En 1984 Eric Rohmer tourna en ce lieu des séquences de Les nuits de la
pleine lune. A la fin des années 90, le bar ferme ses portes. Une
succursale de la librairie Gibert jeune occupe les locaux. Actuellement un
commerce de proximité d'une enseigne nationale remplace la librairie. Pour
arriver à La Boule d'Or, venant de L'Ecluse le piéton passe devant La Rôtisserie Périgourdine
occupant jadis l'angle entre le quai des grands augustins et la place Saint
Michel. Seuls les plus fortunés ou les artistes confirmés peuvent
fréquenter ce restaurant chic. Maintenant Le Paradis du fruit occupe les locaux. Quotidiennement, l'équipe parfois accompagnée
d'artistes mange Chez Cordier. En sortant du cabaret sur la gauche
au 17 bis du quai, une aveyronnaise madame Cordier accueille les clients proposant des
repas simples et pas chers. Actuellement, le restaurant indien Namaste Paris reçoit les clients. Dans la seconde moitié des années 50 L'Écluse devient le cabaret en vogue du quartier latin. Il représente et porte l'esprit rive gauche de la chanson française. Le quatuor propose des tours de chant, des mimes, des marionnettes, des théâtres d'ombres, des comiques, de la poésie....... tous les arts du spectacle. Une ardoise noire affichée à la porte mentionne à la craie les noms des artistes au programme de la soirée. Chaque soir sauf lundi, L'Ecluse ouvre ses portes à 22 h 30. Le spectacle commence à 23 heures et se prolonge jusqu'à 1 heure du matin. Il comprend six attractions avec un temps de passage pour chacune de 10 à 20 minutes. L'artiste confirmé du moment passe en numéro six en fin de programme. Souvent dès 22 heures la salle affiche complet. L'équipe dirigeante propose des prix raisonnables autant pour les consommations que pour les spectacles. Une fois la soirée commencée, l'acces à la salle devient impossible. Les artistes en devenir en proie au doute trouvent en ce lieu une famille un cocon leur donnant confiance. Parmi les artistes qui débutèrent ou passèrent à l'Écluse se trouvent de nombreux artistes : Cora Vaucaire, Barbara, Marie Paule Belle, Christine Sèvres, Philippe Noiret, Pierre Richard, Marcel Marceau, Pia Colombo, Yvan Dautin, Jacques Fabbri, les frères ennemis.... Léo Noël ouvre la soirée par ces mots : " Bonsoir Mesdames, bonsoir Mesdemoiselles, bonsoir Messieurs ! Toute l'équipe de L'Ecluse est heureuse de vous accueillir ce soir. Nous allons ouvrir les vannes de cette Ecluse à un flot de chansons, de poésie et d'harmonie..."

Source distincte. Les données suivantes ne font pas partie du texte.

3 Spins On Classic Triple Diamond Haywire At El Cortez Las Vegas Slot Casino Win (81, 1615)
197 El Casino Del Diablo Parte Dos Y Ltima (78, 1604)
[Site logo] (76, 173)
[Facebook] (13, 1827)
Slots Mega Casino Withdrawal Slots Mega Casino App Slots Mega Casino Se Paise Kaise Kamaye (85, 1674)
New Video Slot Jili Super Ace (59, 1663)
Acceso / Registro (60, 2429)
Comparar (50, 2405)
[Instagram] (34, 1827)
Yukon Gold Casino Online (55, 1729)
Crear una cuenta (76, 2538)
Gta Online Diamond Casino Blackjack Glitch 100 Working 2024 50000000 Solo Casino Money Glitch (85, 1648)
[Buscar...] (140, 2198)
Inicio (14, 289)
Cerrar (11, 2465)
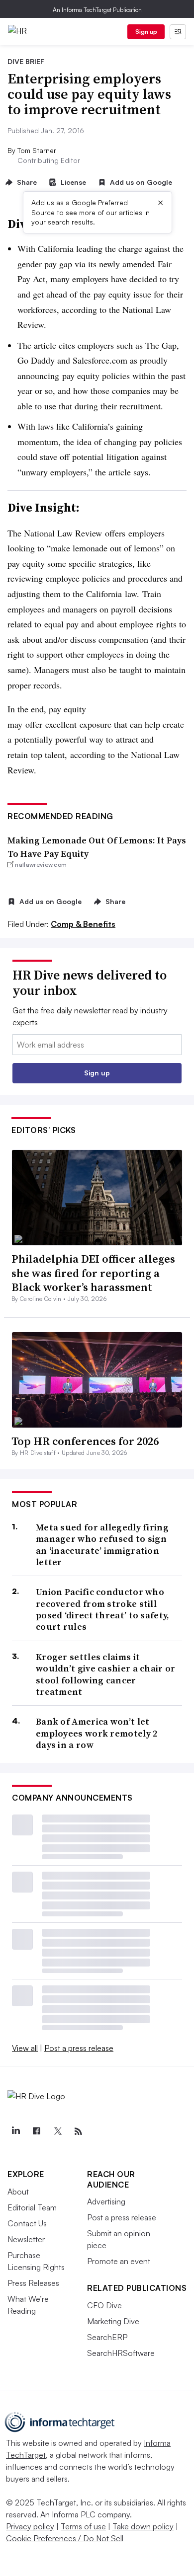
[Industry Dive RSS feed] (78, 2131)
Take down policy (143, 2526)
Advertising (106, 2201)
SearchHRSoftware (121, 2353)
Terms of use (83, 2526)
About (18, 2192)
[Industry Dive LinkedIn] (15, 2131)
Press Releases (33, 2283)
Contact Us (27, 2223)
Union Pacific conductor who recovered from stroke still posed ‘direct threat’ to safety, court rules (103, 1609)
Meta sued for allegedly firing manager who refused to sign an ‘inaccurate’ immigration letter (102, 1544)
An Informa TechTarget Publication (97, 9)
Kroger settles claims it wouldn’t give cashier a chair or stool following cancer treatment (106, 1674)
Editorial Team (32, 2207)
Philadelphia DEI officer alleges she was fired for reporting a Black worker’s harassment (93, 1272)
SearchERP (107, 2337)
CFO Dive (104, 2305)
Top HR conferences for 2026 (85, 1441)
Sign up (146, 31)
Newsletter (26, 2239)
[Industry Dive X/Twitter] (57, 2131)
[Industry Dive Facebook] (36, 2131)
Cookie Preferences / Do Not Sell (64, 2538)
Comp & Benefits (83, 924)
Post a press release (78, 2048)
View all (25, 2048)
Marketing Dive (113, 2321)
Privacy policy (30, 2526)
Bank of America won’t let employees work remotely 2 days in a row (97, 1733)
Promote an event (118, 2261)
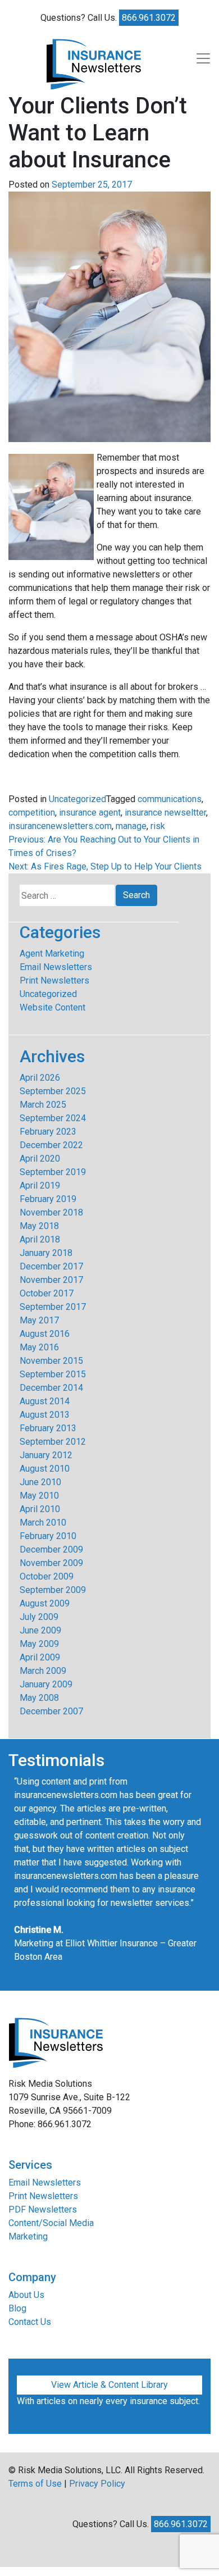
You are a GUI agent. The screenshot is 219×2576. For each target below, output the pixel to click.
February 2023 (48, 1131)
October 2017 (47, 1293)
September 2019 (53, 1172)
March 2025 (43, 1104)
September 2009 (53, 1590)
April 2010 (40, 1509)
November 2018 (51, 1212)
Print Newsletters (54, 980)
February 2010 (48, 1536)
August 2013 (45, 1414)
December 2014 (51, 1387)
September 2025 (53, 1091)
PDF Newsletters (42, 2209)
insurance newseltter (165, 812)
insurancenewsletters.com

L'Ecluse fête ses vingt ans en chasons par une soirée spéciale le 29 octobre 1969 organisée dans ses locaux. Le
législateur modifie la taxe sur les spectacles exigible par
les cabarets en la faisant passer de 5.60 % à 17.60 %. Ainsi les
cabarets deviennent établissements commerciaux au même titre que
les dancings et boites de nuit et non comme des théâtres. Marc
Chevalier engage plusieurs recours contre l'application du texte. En
vain ! Les problèmes financiers alors s'accumulent. Tous les anciens
pensionnaires de l'Écluse participent pour aider au sauvetage de l'Ecluse. Barbara
retrouvera la scène de ses débuts pour les deux réveillons de 1973. Ces
deux soirs la cohue envahit le trottoir du quai des Grands Augustins. Rien n'y fait. Une journée de grève des machinistes entraine l'annulation du spectacle de soutien à L'Ecluse prévu au Théâtre du Châtelet le 7
novembre 1974. Au début de 1975 l'Écluse ferme définitivement ses vannes. La salle devient silencieuse, muette. En 1978 un bar à vins ouvre ses portes. Les nouveaux propriétaires transforment légèrement la salle. La salle conserve son atmosphère d'antan. Le comptoir occupe l'emplacement de la scène de jadis. Le bar à vins s'appelle toujours l'Écluse…... Début
de 2018 des travaux réaménagent l'intérieur. L'Ecluse revêt de
nouveaux habits et devient le Wine o'clock. Les boiseries, le vieux plancher de la salle
disparaissent laissent place à un style actuel cosy chic. Au fond dans la nouvelle salle se
trouve le bar, en entrant dans la salle sur le mur de droite une
fresque colorée fait revivre l'athmospère du lieu. Barbara
s'accompagne au piano droit, l'entourent Marc et André, Brigitte
Sabouraud et son accordéon, Léon Noël et son orgue de Barbarie, Léo
Ferré et Pepée, Jacques Prévert, Raymond Devos, Les frères Jacques, le
mime Marceau... Les Frères Jacques se sont ils produits à L'Ecluse ? Restent les souvenirs, les photos et l'imaginaire pour retrouver l'atmosphère du lieu d'antan. En 1987 Barbara chantait sur l'autre rive de la Seine au Châtelet : Mais chanter me ramène A deux pas de l'Ecluse A deux pas de la Seine Où chante ma mémoire... 15 quai des Grands Augustins, un lieu, une salle, une équipe, un piano et ses pianistes Un lieu : En remontant dans le temps, l'immeuble existait du temps du vieux Paris, du Paris bien avant les travaux du Baron Haussman.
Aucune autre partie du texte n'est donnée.